B21D-0501
Application of Reduced-Order Modeling to Uncertainty in the Vulnerability of Permafrost Carbon to Climate Change
Tuesday, 15 December 2015
Poster Hall (Moscone South)
Zachary M Subin, Lawrence Berkeley National Laboratory, Earth Sciences Division, Berkeley, CA, United States
Abstract:
Earth System Models (ESMs) are used to estimate terrestrial feedbacks to climate change, such as the permafrost-carbon feedback. Fully characterizing the range of possible future behavior given uncertainty in model structure and parameterization is computationally expensive.

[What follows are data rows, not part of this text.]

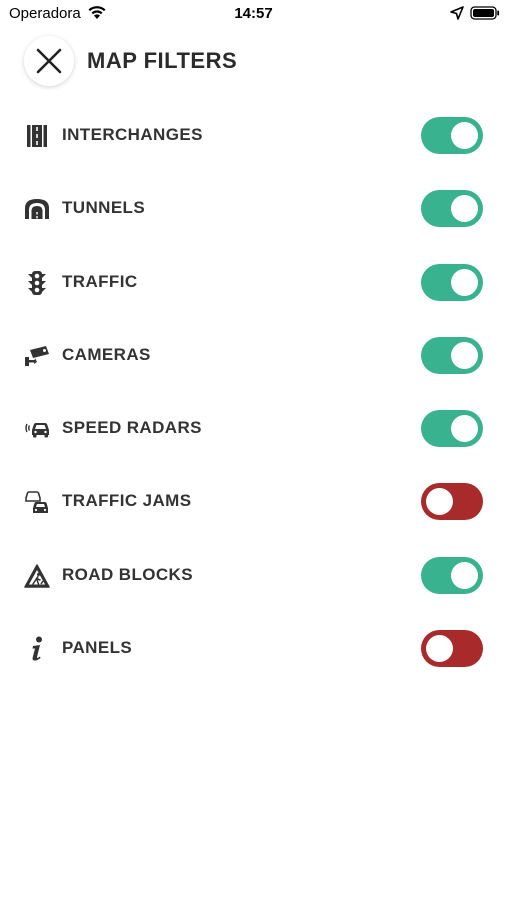 This screenshot has height=900, width=507. I want to click on tunnel-icon, so click(37, 209).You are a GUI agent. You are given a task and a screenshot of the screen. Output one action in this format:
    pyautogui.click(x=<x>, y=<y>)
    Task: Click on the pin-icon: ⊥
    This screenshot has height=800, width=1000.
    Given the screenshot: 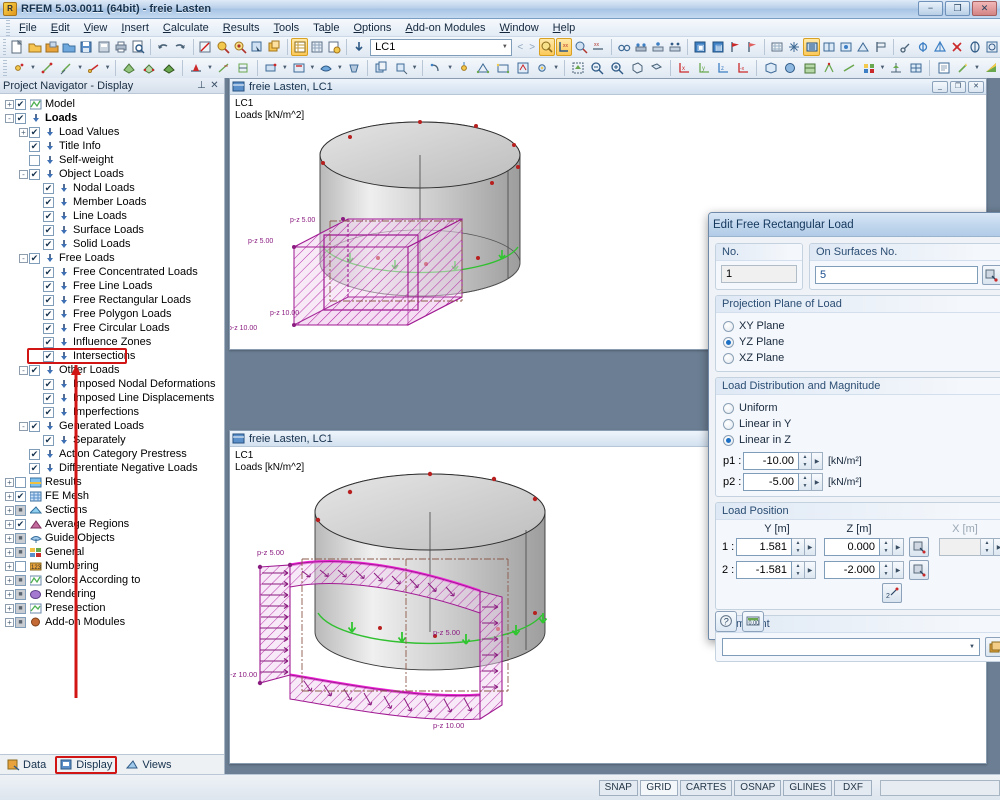 What is the action you would take?
    pyautogui.click(x=202, y=86)
    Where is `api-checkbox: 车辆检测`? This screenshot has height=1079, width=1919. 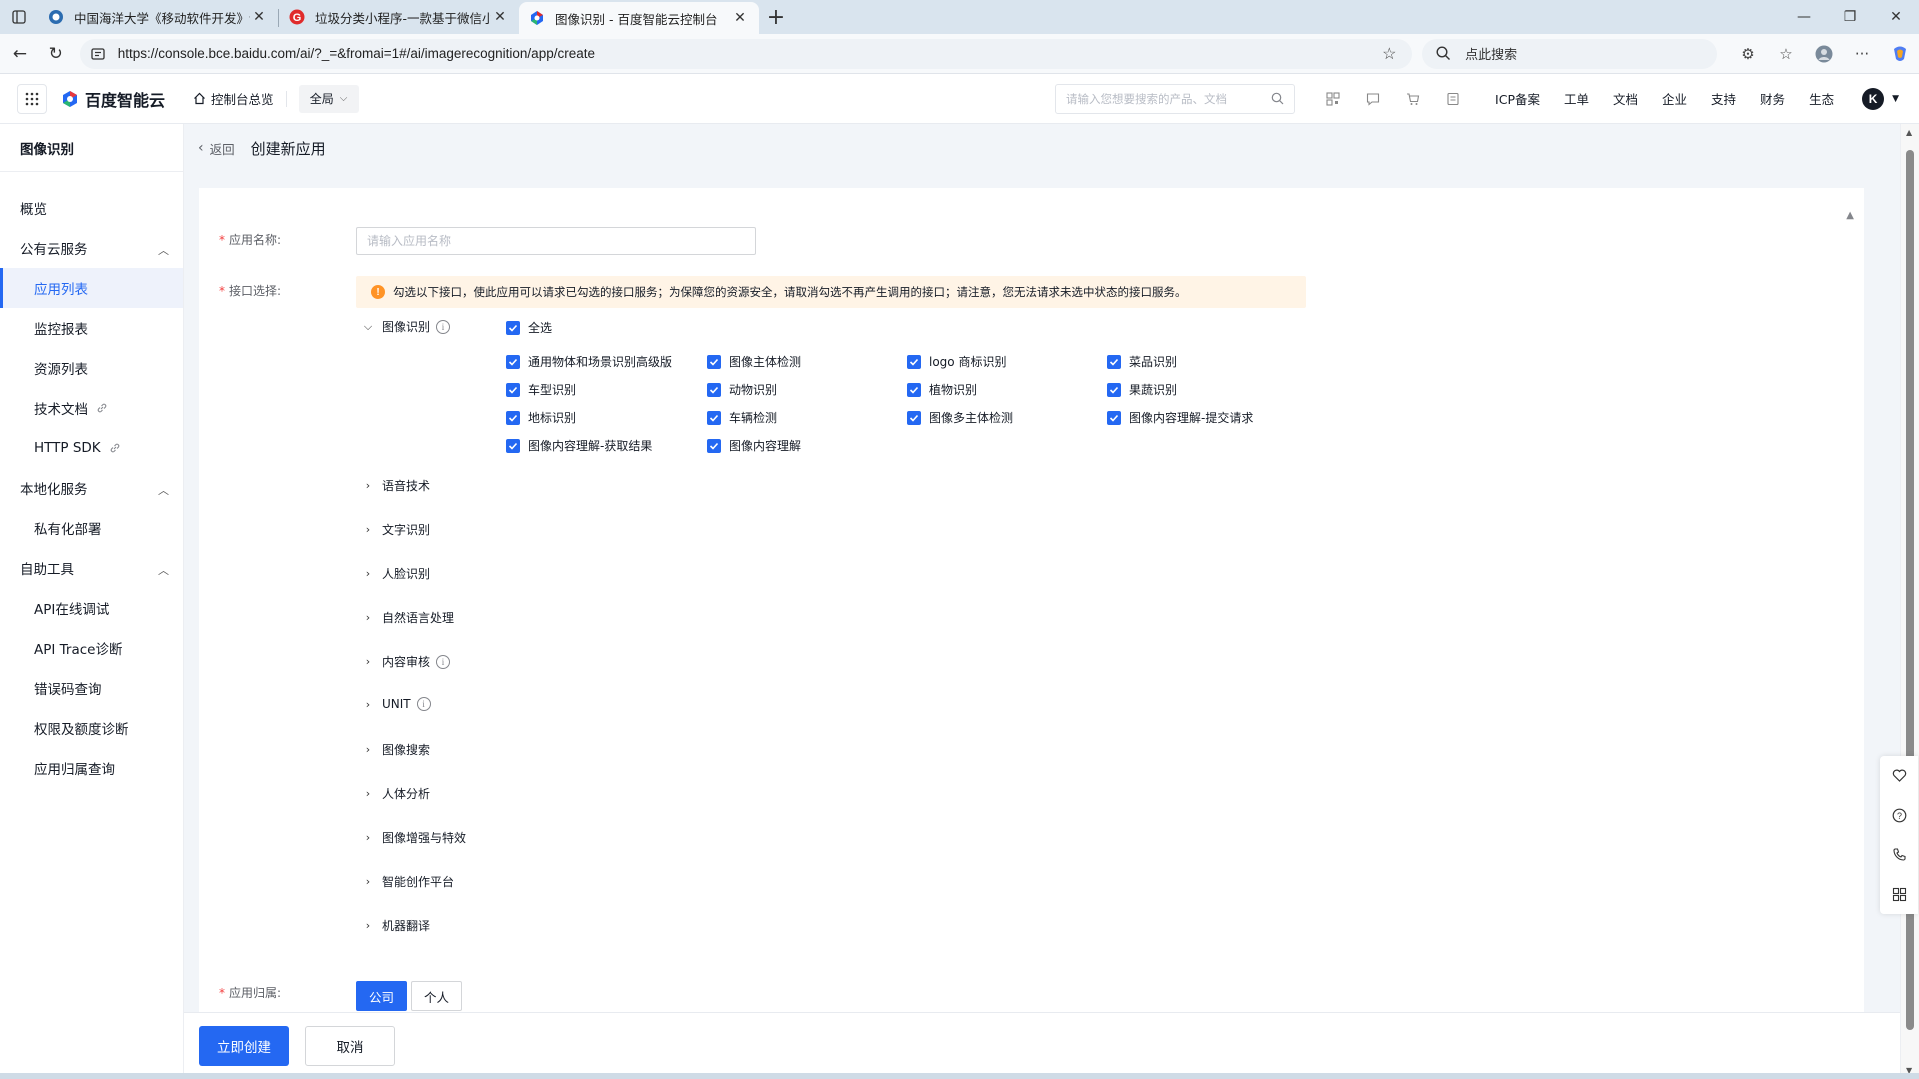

Because current ESMs typically employ land models with non-interacting gridcells, there is an opportunity for computational speedup by simulating a subset of the gridcells that are representative of the full model grid. Here, we use a reduced-order modeling technique Gappy Principle Orthogonal Decomposition with Empirical Interpolation (GPOD-EIP) to demonstrate the feasibility of efficiently characterizing the range of future responses to climate. We analyze 31 variable-configuration simulations in the Community Land Model 4.5 (CLM4.5) with GPOD-EIP and create a 20-element POD basis representing the characteristic spatial patterns of soil carbon concentration along with a representative subset of 20 to 100 of the original 20975 gridcells. We train GPOD-EIP with 10 of the 31 simulations chosen adaptively, and reconstruct the time-varying soil carbon distribution in the remaining simulations with a relative error of less than 1%. Highly-variable quantities such as the latent heat flux require a much larger basis and gridcell subset for accurate reconstruction, although their global-mean can be represented more readily. We demonstrate the use of GPOD-EIP in uncertainty quantification by efficiently characterizing the dependence of future carbon feedback on the explicit depth-dependence of soil carbon decomposition, interpolating between the extreme cases investigated in a recent published analysis. We conclude that GPOD-EIP represents a promising reduced-order modeling technique for ESM land-model data and other applications where gridded spatial fields need to be efficiently emulated.